It seems like being in the single scene means always seeking approval of people around you. You want boys to approve your looks and personality so they'll ask you out. You want girls to approve your looks and personality, as well, so you'll have friends to do fun things with. You also want girls to approve your fashion sense. For some reason, an awful lot of energy, time, and money is spent on your "style" when you don't have a home, husband, or kids to spend the energy, time, and money on. I know that this hobby isn't entirely good, but it's a hobby, none-the-less.
Living in a single community allows you to frequently be surrounded by or exposed to the same large mass of people. Sometimes this is your ward, sometimes it's just a group of people who all live in the same area.
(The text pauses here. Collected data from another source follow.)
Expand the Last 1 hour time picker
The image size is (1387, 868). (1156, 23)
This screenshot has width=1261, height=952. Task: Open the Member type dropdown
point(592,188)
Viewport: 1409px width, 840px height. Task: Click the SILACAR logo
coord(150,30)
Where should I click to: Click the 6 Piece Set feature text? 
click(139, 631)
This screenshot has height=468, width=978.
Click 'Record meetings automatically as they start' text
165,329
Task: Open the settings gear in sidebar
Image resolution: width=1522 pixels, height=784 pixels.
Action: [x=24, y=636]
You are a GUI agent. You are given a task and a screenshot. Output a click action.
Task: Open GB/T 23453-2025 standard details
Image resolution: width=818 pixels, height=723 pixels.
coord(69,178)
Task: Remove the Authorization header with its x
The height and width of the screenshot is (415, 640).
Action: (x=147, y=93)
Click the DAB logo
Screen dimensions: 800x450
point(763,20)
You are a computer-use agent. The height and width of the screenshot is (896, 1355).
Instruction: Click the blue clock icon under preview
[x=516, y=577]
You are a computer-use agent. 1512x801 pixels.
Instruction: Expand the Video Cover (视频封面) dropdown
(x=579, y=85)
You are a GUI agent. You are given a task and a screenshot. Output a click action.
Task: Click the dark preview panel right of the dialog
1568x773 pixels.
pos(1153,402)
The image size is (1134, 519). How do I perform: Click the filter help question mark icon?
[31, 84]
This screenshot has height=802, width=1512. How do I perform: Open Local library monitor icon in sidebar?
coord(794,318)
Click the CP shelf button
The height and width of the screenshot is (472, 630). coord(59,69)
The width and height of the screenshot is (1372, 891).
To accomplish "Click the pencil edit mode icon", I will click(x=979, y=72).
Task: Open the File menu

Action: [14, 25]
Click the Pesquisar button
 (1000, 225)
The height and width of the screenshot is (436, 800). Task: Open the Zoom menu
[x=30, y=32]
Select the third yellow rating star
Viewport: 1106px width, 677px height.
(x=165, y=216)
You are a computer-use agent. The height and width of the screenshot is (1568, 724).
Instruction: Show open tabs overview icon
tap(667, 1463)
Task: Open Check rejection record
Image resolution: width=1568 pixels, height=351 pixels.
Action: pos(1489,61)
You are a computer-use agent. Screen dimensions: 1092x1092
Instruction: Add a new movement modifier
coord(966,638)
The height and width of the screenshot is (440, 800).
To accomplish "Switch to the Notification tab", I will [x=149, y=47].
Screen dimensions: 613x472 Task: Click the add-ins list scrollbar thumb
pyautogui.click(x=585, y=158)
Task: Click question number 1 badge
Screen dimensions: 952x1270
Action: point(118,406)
As you prepare your attractiveness and personality and then take them on display to this group, you can soon rate yourself according to the "feedback" given by those around you. Girls give verbal feedback: "I like your hair like that." "Where did you get your dress?" "You look cute today." Receiving a series of three or more comments like these means that you've struck gold with the outfit, make up, hair-do, or overall fashion sense for that day. Why can't you count one or two compliments as an A+, you night ask? Because girls often say things just to say things; they say things they don't really mean. It took me a long time to realize this. I thought for a few months in college that I must have been really, ridiculously good-looking because a certain gal pal of mine told me how "beautiful" I looked EVERY time she saw me. This was not the case. Sure, I had cute days here and there. But c'mon, I was in college with many a late night that I know did not have positive effects on my face the next day. But many girls think that "You look cute," is synonymous for "Hello," "How are you?" or "Are you ready to go to class?" Girls.... don't believe everything they tell you. But not all compliments are insincere. There are plenty of women who give sincere compliments. These are almost as fun to give as to get. :)
After years of being in the compliment-ridden social scene, I have changed my mind about what I like to hear from or tell people. Yes, I'm a girl, and it's always nice to have your hair or outfit complimented. And it's hard not to want to tell a girl what a cute purse she has, how cute her tights look with her skirt, or how her new haircut makes her look younger. Everyone enjoys sharing these kinds of compliments. But sincere, heartfelt feedback from someone your respect, admire, or hardly even know can go much further and have a longer-lasting impact on someone's confidence.
I have been told a lot of heartfelt things in my life. Not all of them were positive. As a teacher, I had parents express concern for a way that I chose to do something in my classroom. These moments were always hard, but I was always grateful for their honesty in the end. I was glad that they felt like I was someone who they could talk to about something critical and potentially hurtful. I'm grateful for a mom, sisters, and friends who have told me when I look like a clown in an outfit, hairstyle, or color of makeup. This has prevented a lot of future embarrassment. It takes a lot of courage for someone to tell you the truth when they know the truth may hurt you. I admire people who are able to do that.
As I've gone through life the past few months and "rated" myself according to feedback and comments that people have given me, I've learned some interesting things. I've learned that being told I look cute is nice but has no lasting effect. These comments are forgotten soon after they are shared. I have learned being told I was "interesting" by a girl I don't know well, but respect very much, had an unexpected positive effect on me. It made me curious at first, then reassured me that there are people out there who can appreciate loud, out-spoken, quirky personalities. I learned that I would rather be labeled as smart by a boy than any other adjective. This means that they have taken the time to look past physical appearances, and personality quirks to note things about me that I pride spending my efforts on.
It's interesting how much stock we put in to what people think of us. And honestly, I'm sure that it often makes Heavenly Father sad that we let other people effect our opinions of ourselves. But it's probably something that we'll always battle. And by "we," I mostly mean women. My entire mood or outcome of my day can be determined by what people say to me, about me. It seems like an awfully self-centered way to live my life, as I stop to think about it. I'm glad I came to this realization (as I'm writing). What a great reminder to focus on the things that really matter... and not fear the judgement of man.
This is such a modge-podge, random post. But can think of no fluid form in which to present these ideas. Sorry :)
So I declare today, "Give Someone a Sincere Compliment Day!" You never know the effect (for good or bad) that you might have on someone with the words you use.